/data-quality-dashboard

Data Quality Dashboards display statistics on a collection of published data.

Primary LanguageJavaScriptOtherNOASSERTION

Data Quality Dashboard

Data Quality Dashboard provides access to, and displays statistics on, a collection of published data. This collection of data is logically related: for example, data published by a single government department, or a group of departments.

The Data Quality Dashboard has been developed in order to display data quality information on the 25K spend data published by the UK Government on data.gov.uk. You can see and interact with this instance of Data Quality Dashboard here.
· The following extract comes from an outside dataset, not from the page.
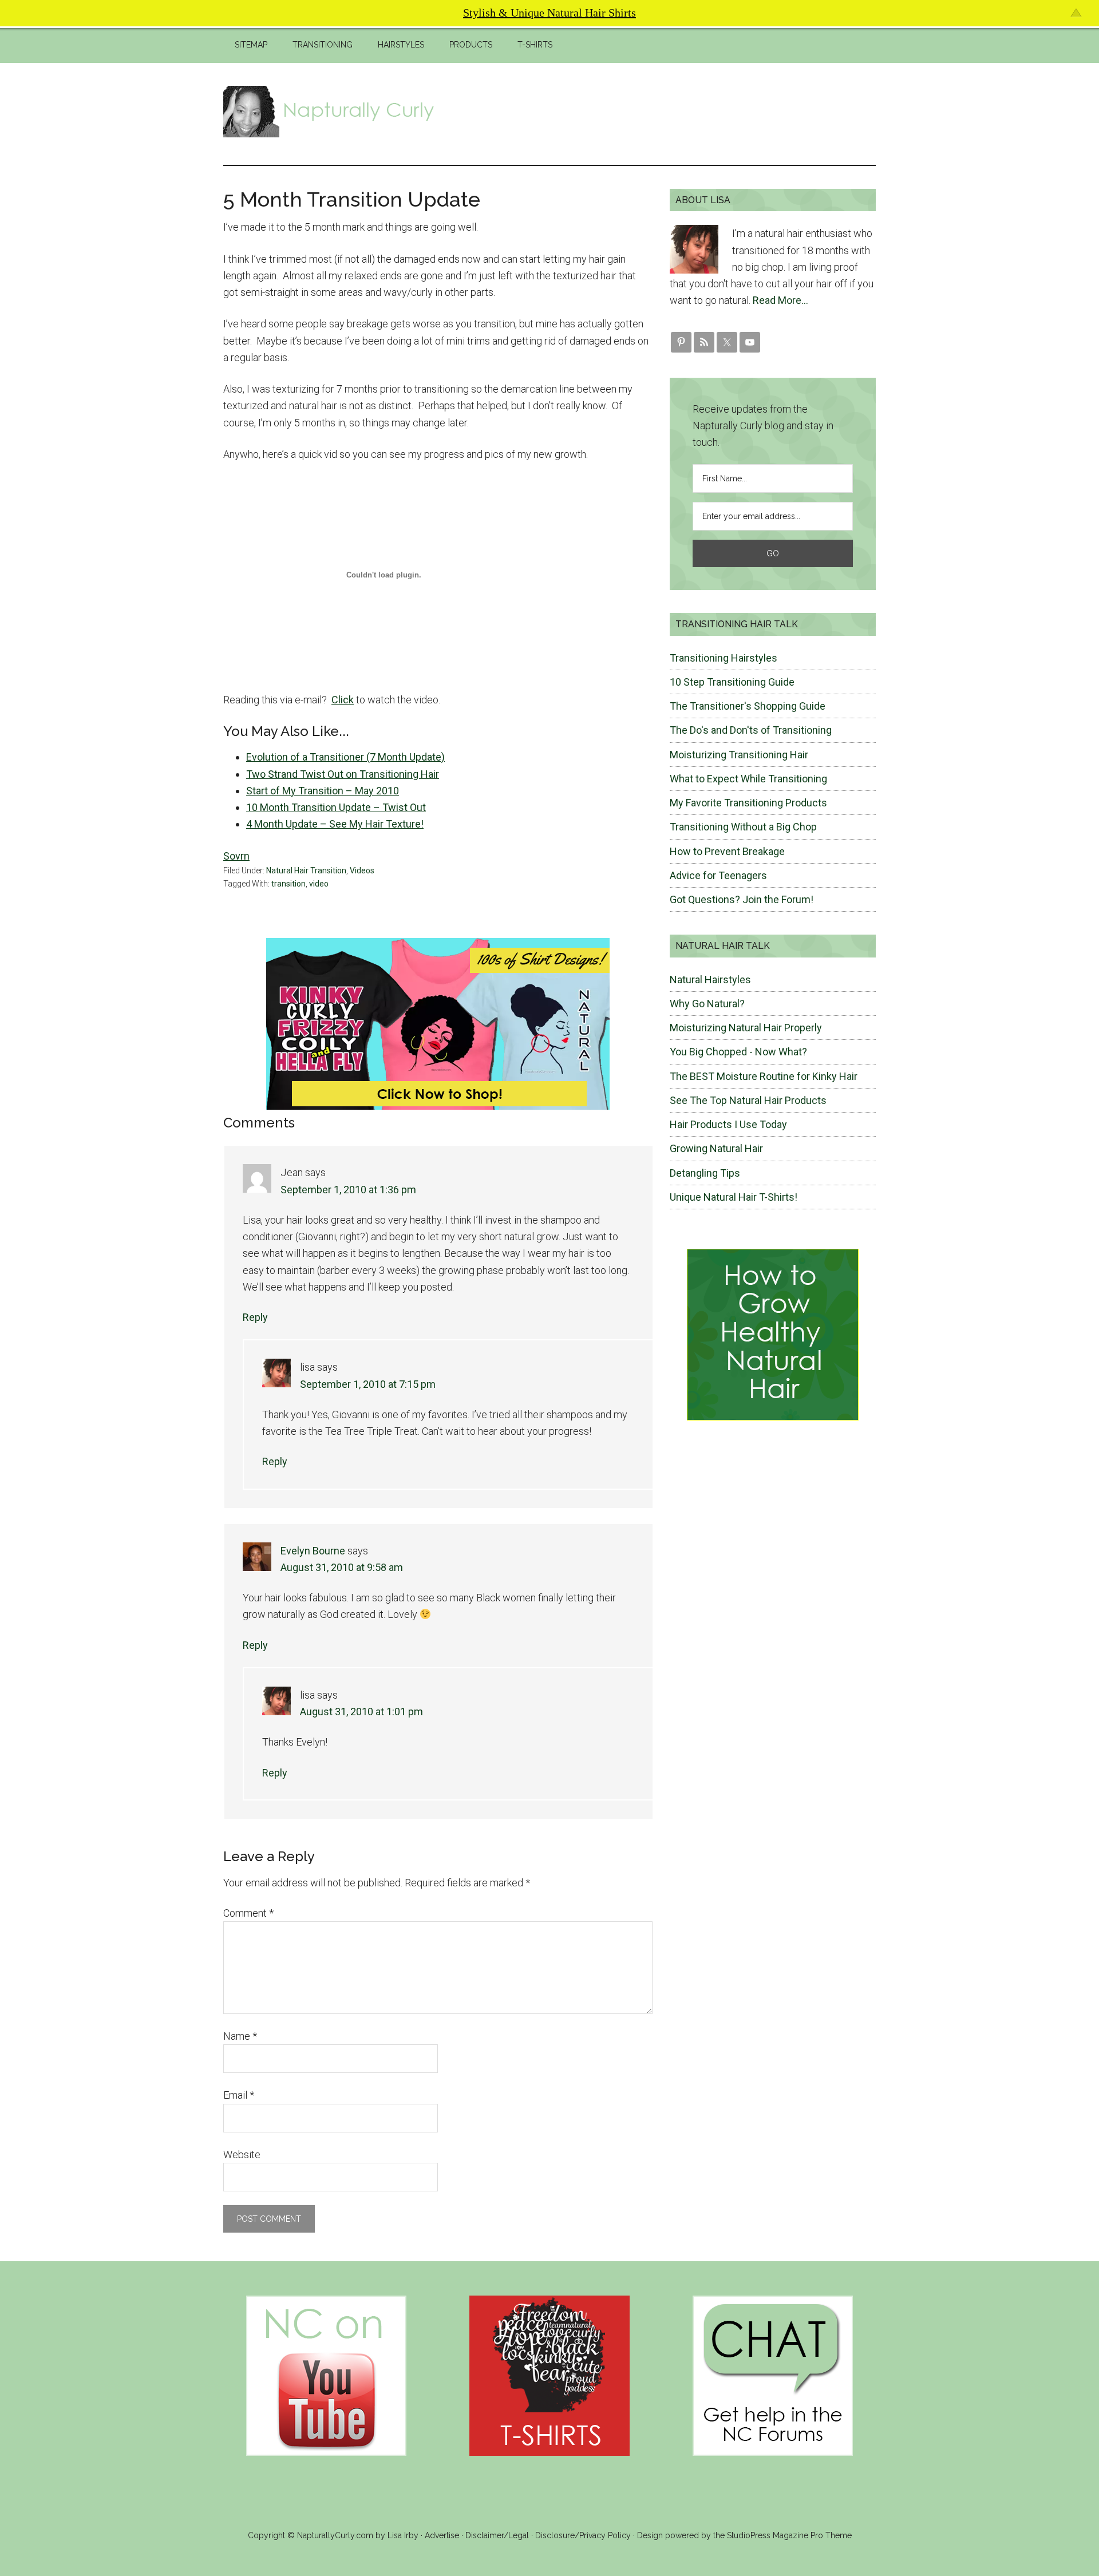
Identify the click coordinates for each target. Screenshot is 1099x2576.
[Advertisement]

It is powered by a static database generated with Data Quality CLI that you can find here.

The Dashboard can be used for any published collection of data by following a few key steps.

Local development

# Get the code
git clone https://github.com/okfn/data-quality-dashboard.git

# Install the dependencies
npm install

# Just build the sources
npm run build

# Just run the server
npm run start

# View the app in your browser
open http://localhost:3000/

See the scripts section in package.json for more available commands.

Read on for details.

Application

The Data Quality Dashboard is a Node.js application written in ES6, largely using Express and React.

The app.backend module renders the basic views (using React on the server) and is responsible for preparing the data as JSON by parsing the CSV database. It also provides some simple routes for standard pages like FAQ and About.

The app.ui module is a React-Redux application for displaying the data to the user.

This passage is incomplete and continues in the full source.